Of course, a danger exists in focusing attention on individual roles alone, since searching questions about the social responsibility of the medical profession as a whole may be pushed aside. A widely held opinion, that the history of the medical profession's social responsiveness leaves much to be desired, hardly discourages this view. Although the activism and social concerns of individual physicians are often highlighted, this is sometimes to contrast their lives with the conservatism of the profession at large; the popular story of Canadian physician Norman Bethune comes to mind.

Concerns over the medical profession's social responsibility (or lack of it) have been highlighted in recent months through the 50th anniversary of the Nuremberg trials. The "Nuremberg issue" of the British Medical Journal (Dec. 7 1996) is recommended reading. One article argues that the German medical profession did not become involved in eugenics following Nazism, as is generally viewed, but set its own course in 1933 through the scientific study of race and health as a service to the state. The profession "even outpaced the new government, which had to rein in the profession's eager pursuit of enforced eugenic sterilisations."

The same author states that, after 1939 when eugenic sterilisation of patients was halted and a euthanasia program instituted for adult and pediatric patients clinically classified as futile or terminal cases, "the medical community [on a large scale took] 'part in the acquisition of human specimens' from the plethora of 'material' produced by the killing hospitals, death camps, and executions to serve teaching and research."
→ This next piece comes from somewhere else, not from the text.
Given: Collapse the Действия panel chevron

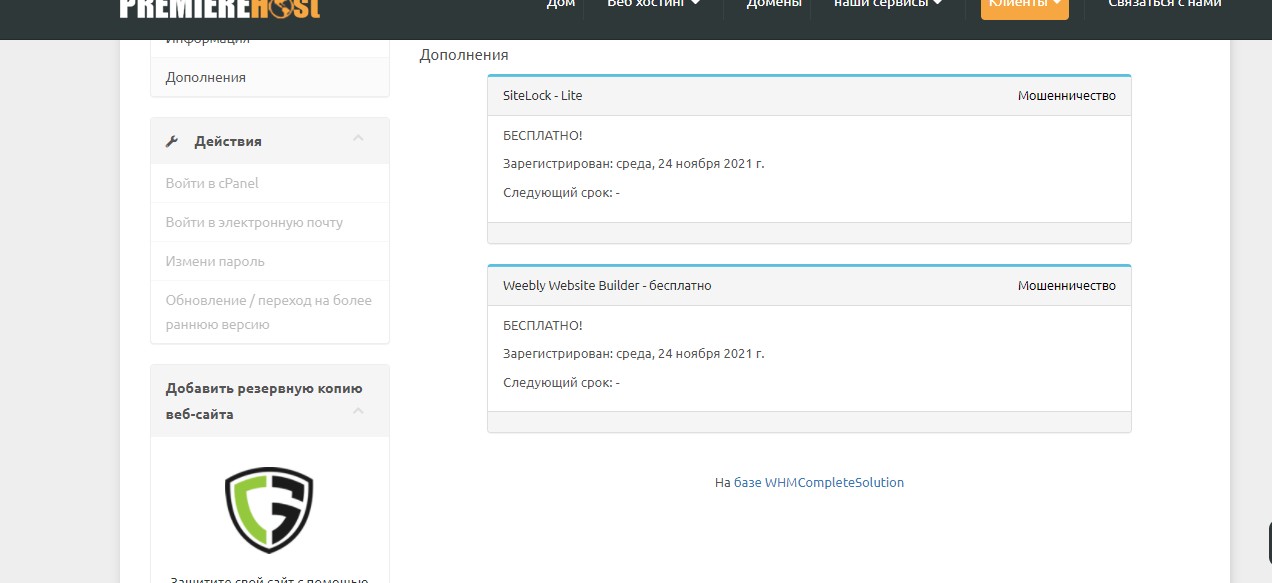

These horrendous acts are perhaps brought "home" by a current small medical school exhibit of volumes of Eduard Pernkopf's Anatomy from the Health Sciences Centre library. It is generally accepted that the first edition (1943) was based, in part, on specimens obtained from killing in hospitals and the like. The exhibit shows illustrations from the first edition with Nazi symbols (swastika and SS) incorporated in artists' signatures. In the current (1989 edition), two illustrations by Entresser still incorporate the SS symbol. One writer (1995) has stated "Pernkopf worked on the publication of an anatomic atlas, which contained material from children killed in a Viennese hospital. His Institute of Anatomy also used the corpses of executed persons for teaching purposes; part of this material is believed to be still in use at the university."

Unquestionably, this adds to an ethical debate in recent years. To what extent, if at all, should data from unethical experiments and from victims of eugenic "experiments" continue to be utilized in science and education?
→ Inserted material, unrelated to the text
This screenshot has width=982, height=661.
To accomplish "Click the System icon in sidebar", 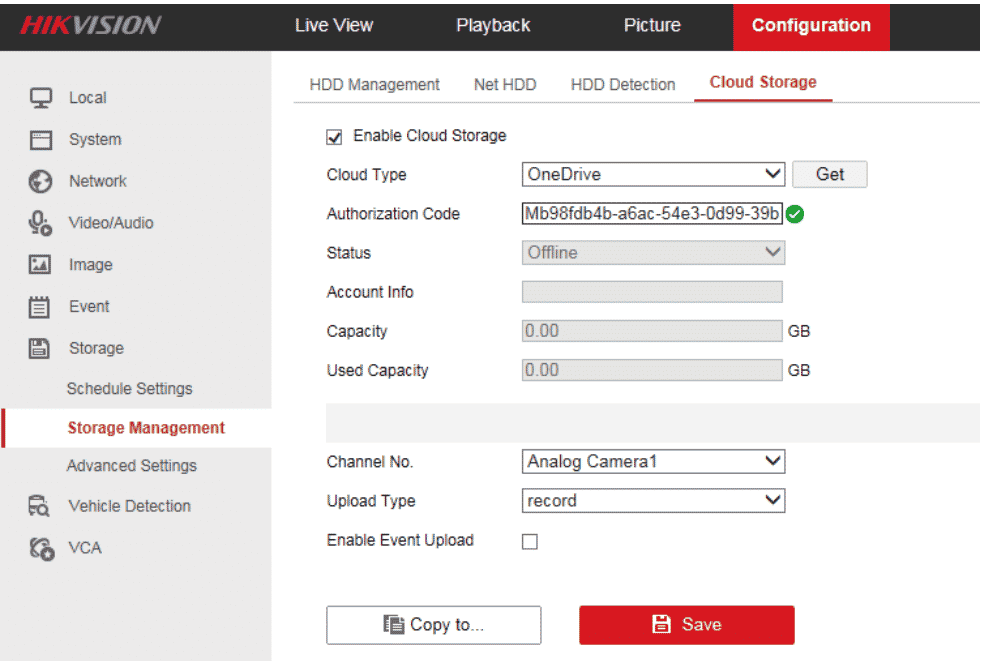I will (41, 140).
It is a long stretch between the EFPO program and the behavior of the medical profession during the Nazi regime; however, together they remind us that professional responsibility is not just listening to and responding to society's concerns--as essential as that is--but in also taking public and activist positions on social issues. For instance, while many individuals are concerned about trends in medical genetics, little collective debate takes place within the medical profession.